I mentioned the difficulty in finding housing in a previous post. Well, the difficulty continues. I just got off the phone with a loan officer for BBT bank. Because the mortgage is in both my name and his name, and is therefore on my credit, my debt to income ratio is too high and I do not qualify for a home loan or a credit check for a rental (eventhough I have great credit and the income to cover rent/ mortgage). Which means, that I cannot safely find a legitimate place to live until I have a separation agreement, but I don't want to pursue a separation agreement until I have some place to live. 

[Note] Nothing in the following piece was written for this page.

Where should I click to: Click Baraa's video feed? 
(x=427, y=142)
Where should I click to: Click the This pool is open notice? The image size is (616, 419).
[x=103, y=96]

My one option is to get 100% financing for a 4.75% 2-year adjustable ARM through our local state employees credit union. I have a relationship with the bank, all my other accounts are there, I wouldn't borrow more than I can float even at a higher interest rate, and the loan is guaranteed not to increase more than 1% at the 2-year mark. It is an ARM, but I would like to think that I can refinance sooner rather than later, they will loan to me (granted, significantly less money) with the other mortgage on my credit, and hopefully by closng (6 weeks from time offer is accepted) I would have the separation agreement in hand and husband would be responsible for the old house and mortgage. I ran this by two people who said I was insane to get an ARM when fixed rates are currently 3.5% and I may not be able to refinance in two years. However, none of the 3.5% lenders will even start an application with me due to the old mortgage and I can't rent from anywhere legitimate without a credit check that will show I cannot afford a rent payment due to current mortgage payment. 

This is so over my head. I don't live anywhere close to family or friends that I can stay with. Does anyone have any ideas, suggestions or experience to help me here?


----------